## Problem to work on
Reproduce every one of the following lines word for word, without changing anything.

Word and item position data
Begin

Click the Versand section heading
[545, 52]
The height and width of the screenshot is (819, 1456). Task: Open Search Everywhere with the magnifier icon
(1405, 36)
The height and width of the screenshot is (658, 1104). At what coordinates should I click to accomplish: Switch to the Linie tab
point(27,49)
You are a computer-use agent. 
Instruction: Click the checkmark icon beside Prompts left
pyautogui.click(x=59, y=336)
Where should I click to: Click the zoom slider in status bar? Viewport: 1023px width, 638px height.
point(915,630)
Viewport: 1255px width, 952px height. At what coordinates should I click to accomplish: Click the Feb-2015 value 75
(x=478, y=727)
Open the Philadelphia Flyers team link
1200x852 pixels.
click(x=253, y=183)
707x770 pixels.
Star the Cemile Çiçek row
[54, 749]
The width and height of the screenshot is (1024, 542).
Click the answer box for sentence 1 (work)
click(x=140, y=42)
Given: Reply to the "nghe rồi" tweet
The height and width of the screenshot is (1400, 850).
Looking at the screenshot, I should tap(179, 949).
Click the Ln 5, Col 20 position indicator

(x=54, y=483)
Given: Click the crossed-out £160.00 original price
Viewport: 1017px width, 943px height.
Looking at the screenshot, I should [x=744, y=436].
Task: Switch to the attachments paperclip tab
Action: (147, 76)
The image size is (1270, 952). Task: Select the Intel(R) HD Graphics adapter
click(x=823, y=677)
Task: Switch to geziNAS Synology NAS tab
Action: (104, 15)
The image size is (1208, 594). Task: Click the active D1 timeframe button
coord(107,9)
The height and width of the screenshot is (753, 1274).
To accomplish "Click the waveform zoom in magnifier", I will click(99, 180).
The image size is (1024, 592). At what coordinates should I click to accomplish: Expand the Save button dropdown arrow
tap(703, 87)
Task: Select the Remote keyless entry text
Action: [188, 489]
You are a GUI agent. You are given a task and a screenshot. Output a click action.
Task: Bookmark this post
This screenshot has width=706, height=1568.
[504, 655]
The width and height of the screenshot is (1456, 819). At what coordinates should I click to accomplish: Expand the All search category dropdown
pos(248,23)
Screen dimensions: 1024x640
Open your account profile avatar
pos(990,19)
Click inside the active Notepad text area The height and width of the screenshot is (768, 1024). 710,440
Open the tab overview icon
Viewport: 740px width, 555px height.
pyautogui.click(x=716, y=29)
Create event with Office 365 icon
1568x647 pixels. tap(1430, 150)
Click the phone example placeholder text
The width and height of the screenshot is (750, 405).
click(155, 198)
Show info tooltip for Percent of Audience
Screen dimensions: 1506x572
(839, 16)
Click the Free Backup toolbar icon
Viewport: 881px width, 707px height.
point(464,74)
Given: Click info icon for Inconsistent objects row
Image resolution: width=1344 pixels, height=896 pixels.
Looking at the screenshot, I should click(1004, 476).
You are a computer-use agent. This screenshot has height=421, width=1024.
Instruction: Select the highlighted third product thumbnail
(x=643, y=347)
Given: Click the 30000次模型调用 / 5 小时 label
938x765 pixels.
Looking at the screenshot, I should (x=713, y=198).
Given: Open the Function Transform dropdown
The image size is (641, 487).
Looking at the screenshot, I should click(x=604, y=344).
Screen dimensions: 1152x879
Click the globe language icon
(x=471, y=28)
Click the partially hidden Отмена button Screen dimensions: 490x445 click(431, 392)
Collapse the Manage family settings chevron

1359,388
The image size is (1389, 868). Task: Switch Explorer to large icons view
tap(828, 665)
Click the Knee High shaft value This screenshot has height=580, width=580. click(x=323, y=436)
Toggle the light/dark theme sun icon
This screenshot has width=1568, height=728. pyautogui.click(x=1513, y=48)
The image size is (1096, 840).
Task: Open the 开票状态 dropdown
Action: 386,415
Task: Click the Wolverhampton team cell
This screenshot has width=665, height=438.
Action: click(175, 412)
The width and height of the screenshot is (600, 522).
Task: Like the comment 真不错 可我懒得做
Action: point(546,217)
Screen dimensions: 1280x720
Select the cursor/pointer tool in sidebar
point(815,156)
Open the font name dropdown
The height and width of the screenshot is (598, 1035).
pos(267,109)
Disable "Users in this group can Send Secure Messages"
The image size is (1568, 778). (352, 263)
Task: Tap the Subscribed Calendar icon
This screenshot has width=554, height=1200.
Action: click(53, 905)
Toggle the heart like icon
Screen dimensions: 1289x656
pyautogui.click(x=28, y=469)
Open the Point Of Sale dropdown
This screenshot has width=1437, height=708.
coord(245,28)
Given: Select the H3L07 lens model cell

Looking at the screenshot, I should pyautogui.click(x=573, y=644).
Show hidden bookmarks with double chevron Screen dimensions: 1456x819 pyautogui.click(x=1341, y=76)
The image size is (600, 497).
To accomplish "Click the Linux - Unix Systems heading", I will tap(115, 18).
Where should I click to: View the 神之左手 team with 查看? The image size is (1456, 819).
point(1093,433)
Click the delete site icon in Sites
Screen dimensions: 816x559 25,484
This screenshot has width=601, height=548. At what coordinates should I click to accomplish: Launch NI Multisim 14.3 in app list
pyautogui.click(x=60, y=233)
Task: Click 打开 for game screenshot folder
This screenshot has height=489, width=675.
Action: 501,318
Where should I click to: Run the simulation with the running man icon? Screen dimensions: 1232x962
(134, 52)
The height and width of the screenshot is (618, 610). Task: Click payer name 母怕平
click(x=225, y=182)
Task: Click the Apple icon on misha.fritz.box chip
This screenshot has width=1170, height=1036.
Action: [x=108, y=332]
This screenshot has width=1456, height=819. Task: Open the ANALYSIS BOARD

End

## Solution below
Click the Versand section heading
[545, 52]
The height and width of the screenshot is (819, 1456). Task: Open Search Everywhere with the magnifier icon
(1405, 36)
The height and width of the screenshot is (658, 1104). At what coordinates should I click to accomplish: Switch to the Linie tab
point(27,49)
You are a computer-use agent. 
Instruction: Click the checkmark icon beside Prompts left
pyautogui.click(x=59, y=336)
Where should I click to: Click the zoom slider in status bar? Viewport: 1023px width, 638px height.
point(915,630)
Viewport: 1255px width, 952px height. At what coordinates should I click to accomplish: Click the Feb-2015 value 75
(x=478, y=727)
Open the Philadelphia Flyers team link
1200x852 pixels.
click(x=253, y=183)
707x770 pixels.
Star the Cemile Çiçek row
[54, 749]
The width and height of the screenshot is (1024, 542).
Click the answer box for sentence 1 (work)
click(x=140, y=42)
Given: Reply to the "nghe rồi" tweet
The height and width of the screenshot is (1400, 850).
Looking at the screenshot, I should tap(179, 949).
Click the Ln 5, Col 20 position indicator

(x=54, y=483)
Given: Click the crossed-out £160.00 original price
Viewport: 1017px width, 943px height.
Looking at the screenshot, I should [x=744, y=436].
Task: Switch to the attachments paperclip tab
Action: (147, 76)
The image size is (1270, 952). Task: Select the Intel(R) HD Graphics adapter
click(x=823, y=677)
Task: Switch to geziNAS Synology NAS tab
Action: (104, 15)
The image size is (1208, 594). Task: Click the active D1 timeframe button
coord(107,9)
The height and width of the screenshot is (753, 1274).
To accomplish "Click the waveform zoom in magnifier", I will click(99, 180).
The image size is (1024, 592). At what coordinates should I click to accomplish: Expand the Save button dropdown arrow
tap(703, 87)
Task: Select the Remote keyless entry text
Action: [188, 489]
You are a GUI agent. You are given a task and a screenshot. Output a click action.
Task: Bookmark this post
This screenshot has width=706, height=1568.
[504, 655]
The width and height of the screenshot is (1456, 819). At what coordinates should I click to accomplish: Expand the All search category dropdown
pos(248,23)
Screen dimensions: 1024x640
Open your account profile avatar
pos(990,19)
Click inside the active Notepad text area The height and width of the screenshot is (768, 1024). 710,440
Open the tab overview icon
Viewport: 740px width, 555px height.
pyautogui.click(x=716, y=29)
Create event with Office 365 icon
1568x647 pixels. tap(1430, 150)
Click the phone example placeholder text
The width and height of the screenshot is (750, 405).
click(155, 198)
Show info tooltip for Percent of Audience
Screen dimensions: 1506x572
(839, 16)
Click the Free Backup toolbar icon
Viewport: 881px width, 707px height.
point(464,74)
Given: Click info icon for Inconsistent objects row
Image resolution: width=1344 pixels, height=896 pixels.
Looking at the screenshot, I should click(1004, 476).
You are a computer-use agent. This screenshot has height=421, width=1024.
Instruction: Select the highlighted third product thumbnail
(x=643, y=347)
Given: Click the 30000次模型调用 / 5 小时 label
938x765 pixels.
Looking at the screenshot, I should (x=713, y=198).
Given: Open the Function Transform dropdown
The image size is (641, 487).
Looking at the screenshot, I should click(x=604, y=344).
Screen dimensions: 1152x879
Click the globe language icon
(x=471, y=28)
Click the partially hidden Отмена button Screen dimensions: 490x445 click(431, 392)
Collapse the Manage family settings chevron

1359,388
The image size is (1389, 868). Task: Switch Explorer to large icons view
tap(828, 665)
Click the Knee High shaft value This screenshot has height=580, width=580. click(x=323, y=436)
Toggle the light/dark theme sun icon
This screenshot has width=1568, height=728. pyautogui.click(x=1513, y=48)
The image size is (1096, 840).
Task: Open the 开票状态 dropdown
Action: 386,415
Task: Click the Wolverhampton team cell
This screenshot has width=665, height=438.
Action: click(175, 412)
The width and height of the screenshot is (600, 522).
Task: Like the comment 真不错 可我懒得做
Action: point(546,217)
Screen dimensions: 1280x720
Select the cursor/pointer tool in sidebar
point(815,156)
Open the font name dropdown
The height and width of the screenshot is (598, 1035).
pos(267,109)
Disable "Users in this group can Send Secure Messages"
The image size is (1568, 778). (352, 263)
Task: Tap the Subscribed Calendar icon
This screenshot has width=554, height=1200.
Action: click(53, 905)
Toggle the heart like icon
Screen dimensions: 1289x656
pyautogui.click(x=28, y=469)
Open the Point Of Sale dropdown
This screenshot has width=1437, height=708.
coord(245,28)
Given: Select the H3L07 lens model cell

Looking at the screenshot, I should pyautogui.click(x=573, y=644).
Show hidden bookmarks with double chevron Screen dimensions: 1456x819 pyautogui.click(x=1341, y=76)
The image size is (600, 497).
To accomplish "Click the Linux - Unix Systems heading", I will tap(115, 18).
Where should I click to: View the 神之左手 team with 查看? The image size is (1456, 819).
point(1093,433)
Click the delete site icon in Sites
Screen dimensions: 816x559 25,484
This screenshot has width=601, height=548. At what coordinates should I click to accomplish: Launch NI Multisim 14.3 in app list
pyautogui.click(x=60, y=233)
Task: Click 打开 for game screenshot folder
This screenshot has height=489, width=675.
Action: 501,318
Where should I click to: Run the simulation with the running man icon? Screen dimensions: 1232x962
(134, 52)
The height and width of the screenshot is (618, 610). Task: Click payer name 母怕平
click(x=225, y=182)
Task: Click the Apple icon on misha.fritz.box chip
This screenshot has width=1170, height=1036.
Action: [x=108, y=332]
This screenshot has width=1456, height=819. Task: Open the ANALYSIS BOARD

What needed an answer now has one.